A Ramona woman will get another chance to have her eminent domain case heard in court, following a ruling by a federal appellate panel last week.
Joan Kearney filed suit against the Ramona Unified School District and its law firm, Foley & Lardner LLP -- first in state court and then in district court -- for allegedly hiding evidence during the trial to determine her property's value.
She was unsuccessful until the Ninth Circuit Court of Appeals ruled in her favor May 12, sending the case back to the trial court.
The decision marked the final victory in the legal career of San Diego attorney Jay Wheeler, who died unexpectedly at the age of 60 in the middle of the litigation.

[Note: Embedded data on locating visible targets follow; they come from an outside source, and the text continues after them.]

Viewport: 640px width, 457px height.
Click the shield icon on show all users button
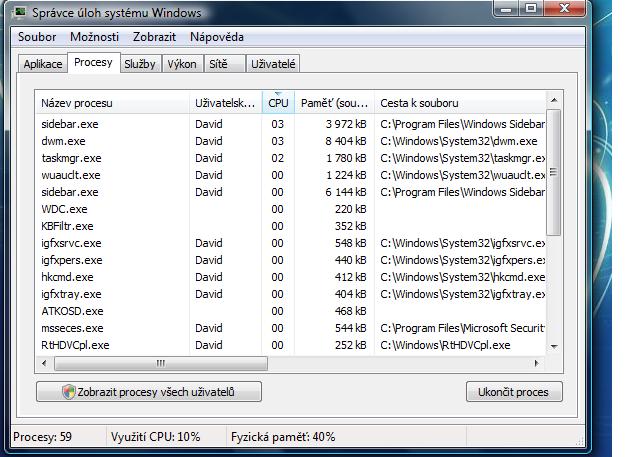(x=69, y=392)
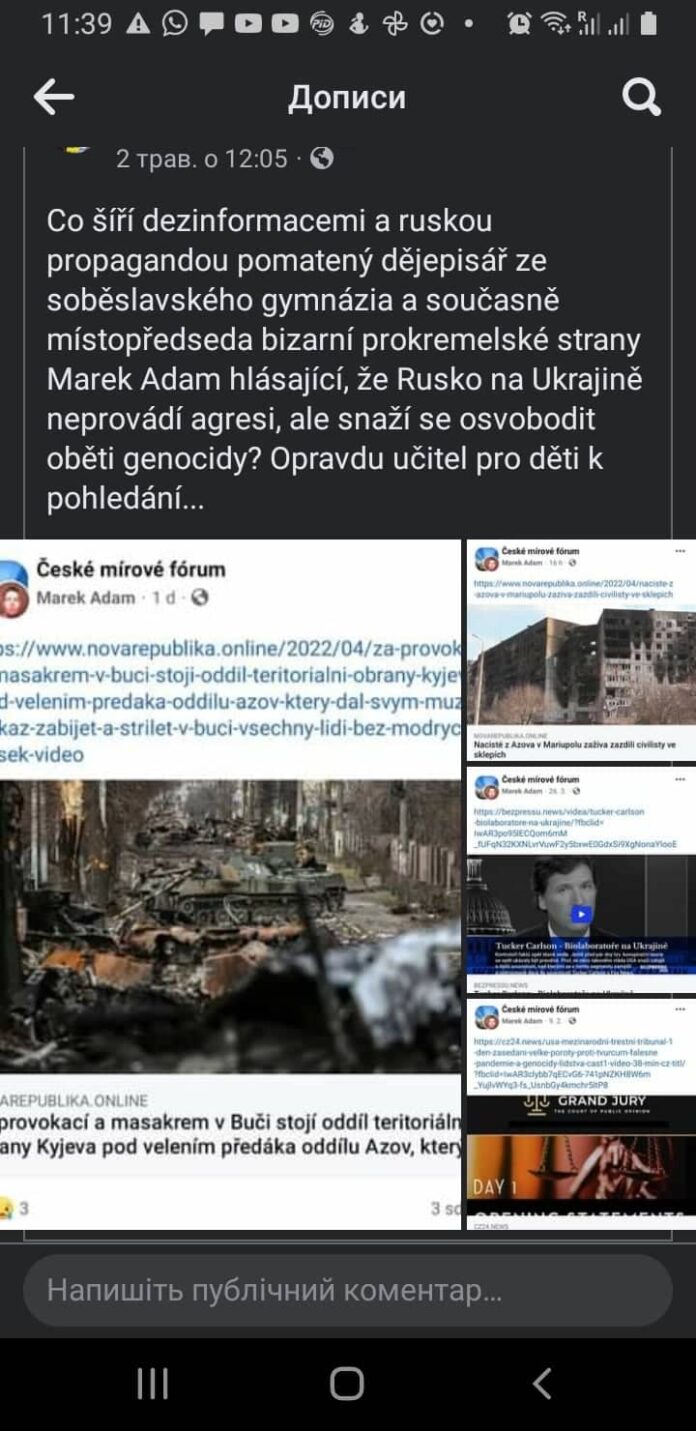Play the Tucker Carlson video
The height and width of the screenshot is (1431, 696).
pos(581,914)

"Jay believed in the rightness of his legal theory," said Jill Sullivan, an attorney with Chapin Wheeler who argued the case before the Ninth Circuit. "He was brave and steadfast in filing the appeal. I wanted to vindicate his thought process in filing the appeal as he did.
"It's the kind of decision that's downplayed by the defense because it's not a decision on the merits. But for us, to live to fight another day on behalf of Joan Kearney is enormous."
San Diego attorney Mark Zebrowski, who is helping represent Foley & Lardner, said the Ninth Circuit panel had to take everything that was alleged as true because it was the pleading stage.
“When we move onto the factual stage, it’s quite different than what’s alleged,” he said, adding his clients didn’t hide anything.
Kearney accused Foley & Lardner, two of its attorneys and the business manager of the Ramona school district of intentionally hiding the results from a percolation test done on her 52-acre lot in Ramona. A percolation test is used to determine how many buildings the land can sustain.
"That piece of evidence would have significantly increased the value of this property," Sullivan said. "Experts on both sides said it would have made a big difference."
Attorney Daniel Shinoff, who represented Ramona Unified School District business manager Michael McCarty, was disappointed with the Ninth Circuit's decision but he wasn't particularly surprised.
"They weren't making a decision based upon the merits," Shinoff said. "They simply said the (district) judge applied a cannon that they said didn't apply."
During the trial to determine the property's worth, results from a percolation test taken in 1996 was presented to the jury and debated by both parties' experts. Kearney claims a more recent test was completed, one that would suggest the land could sustain more development, but that evidence was not revealed during discovery or shown to the judge and jury.
The jury eventually awarded Kearney nearly $1 million.
Shinoff, of the firm Stutz, Artiano, Shinoff & Holtz, disputes that any evidence was hidden.
"I just can't imagine why the plaintiff would believe the head of business services would have some sort of motive to do that," he said. "What would be the motivation to damage your career like that?"
According to Sullivan, the school eventually released the results of a later test, but only "at a time when no state court could, as a matter of procedure, consider the evidence."
Wheeler and Sullivan's litigation in federal court was first dismissed by the district court, which also ordered Kearney to pay the defendant's attorney's fees.
The Ninth Circuit, however, reversed the dismissal and remanded the case back to the trial court.
"I was pleased that the Ninth Circuit, in its opinion, took note to say that the district court's premise that the plaintiff should have done more to find hidden evidence was misplaced," Sullivan said.
"Jay was looking down and smiling that I had satisfied my responsibility, not only to my client, but to my mentor," she added, "and the outcome was fitting to him and his memory as a lawyer. He was a brilliant lawyer and a brave lawyer."